Choong Park, also a third year student, played two of the seven pieces from Brahms Op 116. They are all entitled either Intermezzo or Capriccio, though the programme did not identify them. They were Nos 3 and 4, the Intermezzo in E and the Capriccio in G minor. The Intermezzo is not among the most familiar of Brahms’s late piano works; the notes might not be hard to find but the feeling and musicality, without the benefit of warm melody, is less easy to engage an audience with. Perhaps he allowed himself a bit much romantic heaven-gazing, but there was no doubt about his understanding of the Brahms, the gentle, contemplative figure. The Capriccio was a fine contrast, opening with fuoco rather than capriciousness perhaps, and I felt initially that the fortissimo passages verged on the tempestuous, but those moments were soon swept aside by the general conviction of his playing.

Andrew Atkins is an honours student; he played both movements of one of Haydn’s later sonatas, Hob. 48 in C major. This second opportunity to hear a Haydn sonata was a delight; it bears witness to the renaissance of his piano (and much other) music in my lifetime: the sonatas used to be considered little more than student pieces. Hob. 48 is very interesting. Just two movements, first slow, then fast. The first, about eight minutes of Andante, exploring basically a single musical idea slowly, thoughtfully and entertainingly. There are delightful flashes of light, subtle articulations, lightly etched rallentandos and ornaments beautifully positioned. There followed a (I’m guessing) Vivace or Presto finale that was assured, economical in its structure, saying what he wanted to say and ending without fuss.

I imagine few, other than the pianist himself and his tutors, would have perceived anything to fault in this delightful performance. (I understand that the tutors concerned with all five pianists were, variously, Jian Liu and Richard Mapp).

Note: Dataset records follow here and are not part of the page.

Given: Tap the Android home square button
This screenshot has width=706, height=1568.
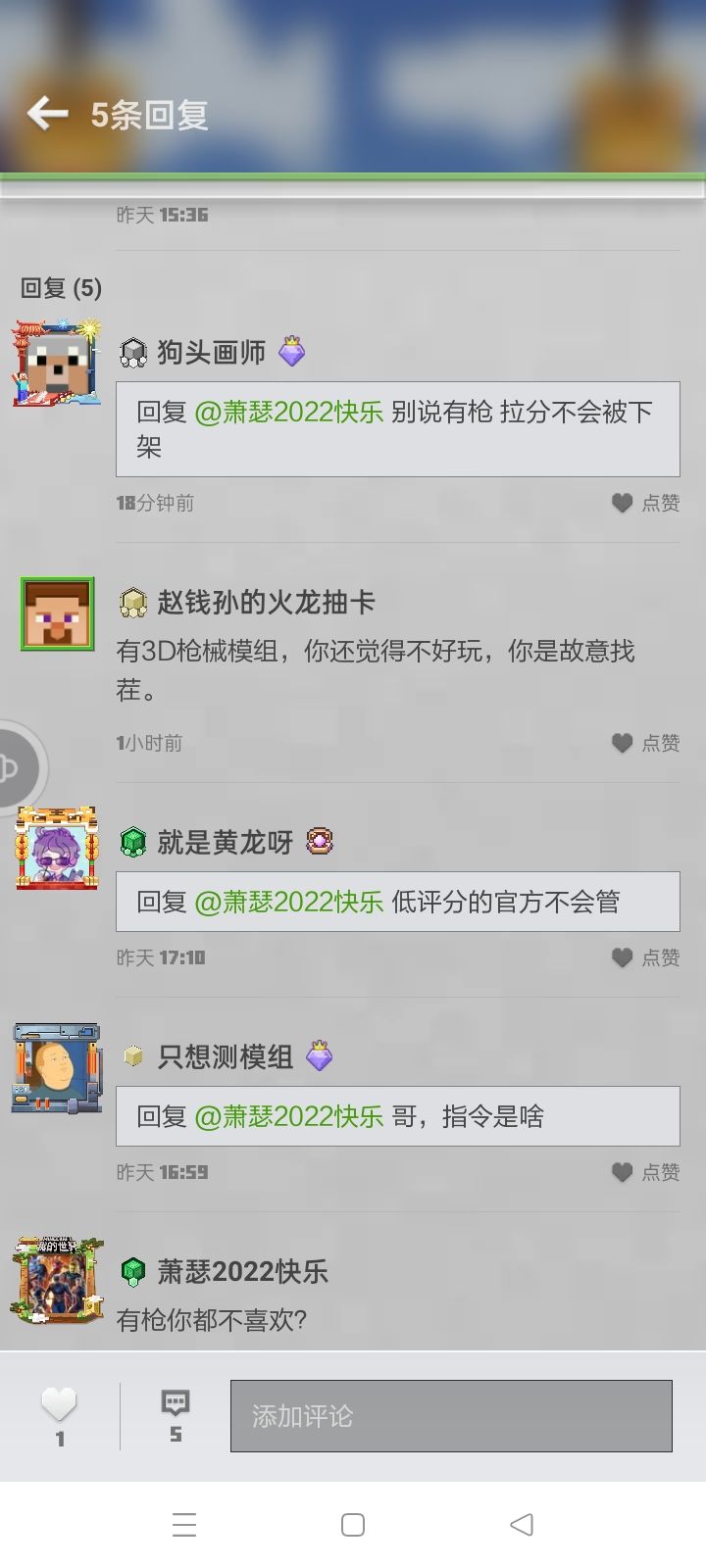Looking at the screenshot, I should pyautogui.click(x=353, y=1525).
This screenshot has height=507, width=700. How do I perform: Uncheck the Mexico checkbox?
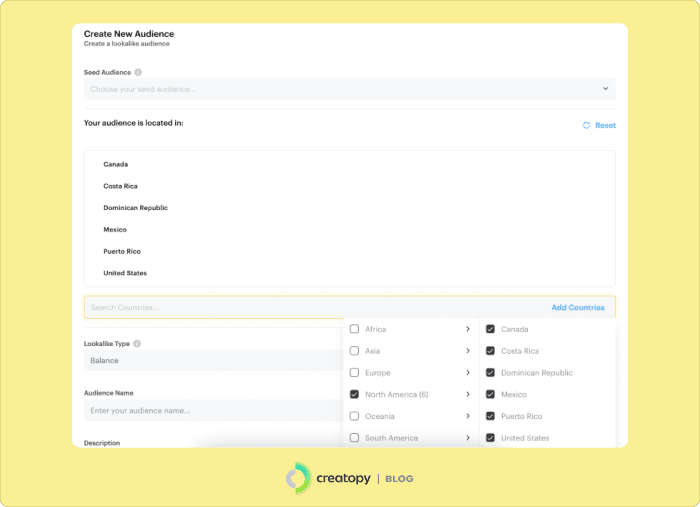(x=490, y=394)

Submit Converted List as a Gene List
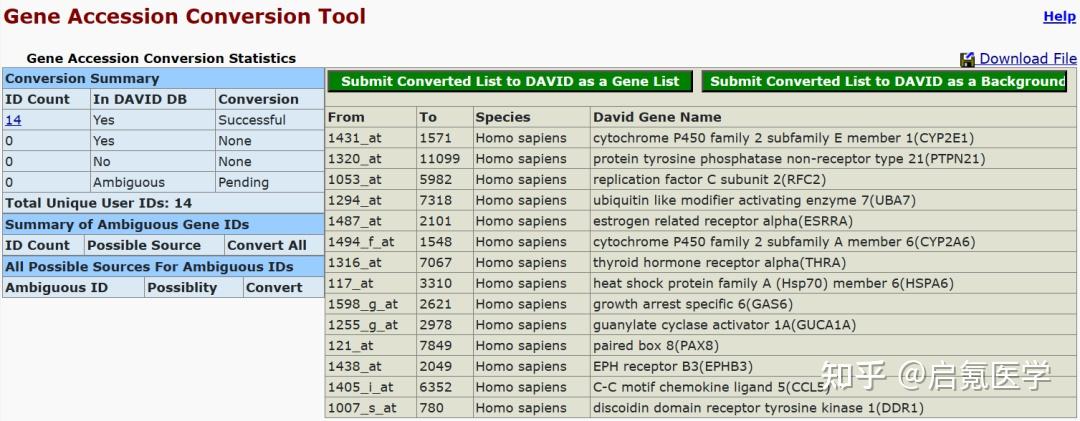click(510, 82)
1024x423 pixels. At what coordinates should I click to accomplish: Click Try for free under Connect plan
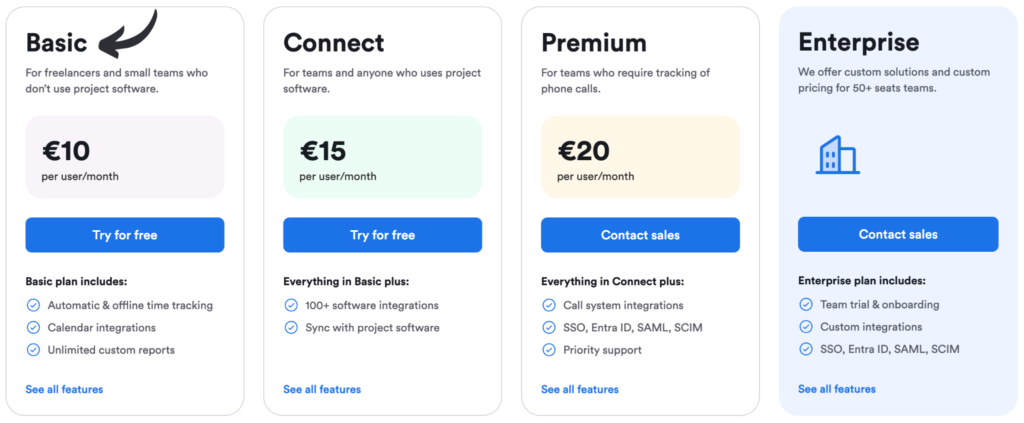point(383,235)
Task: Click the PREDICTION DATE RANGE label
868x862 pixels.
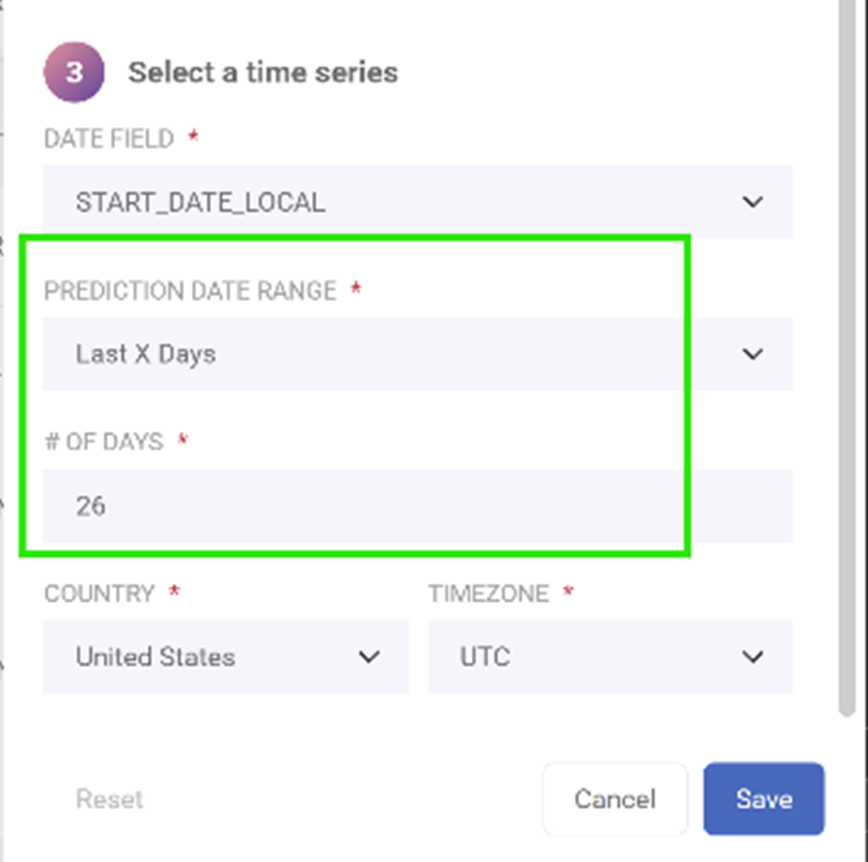Action: click(x=190, y=291)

This was a thoroughly satisfying concert from both the point of view of the pieces chosen – all unhackneyed and most rewarding– and the pianists’ impressive level of accomplishment. These opportunities to hear performances by university school of music students are a wonderful enterprise, a credit to cooperation between St Andrew’s (especially Marjan van Waardenberg) and the university.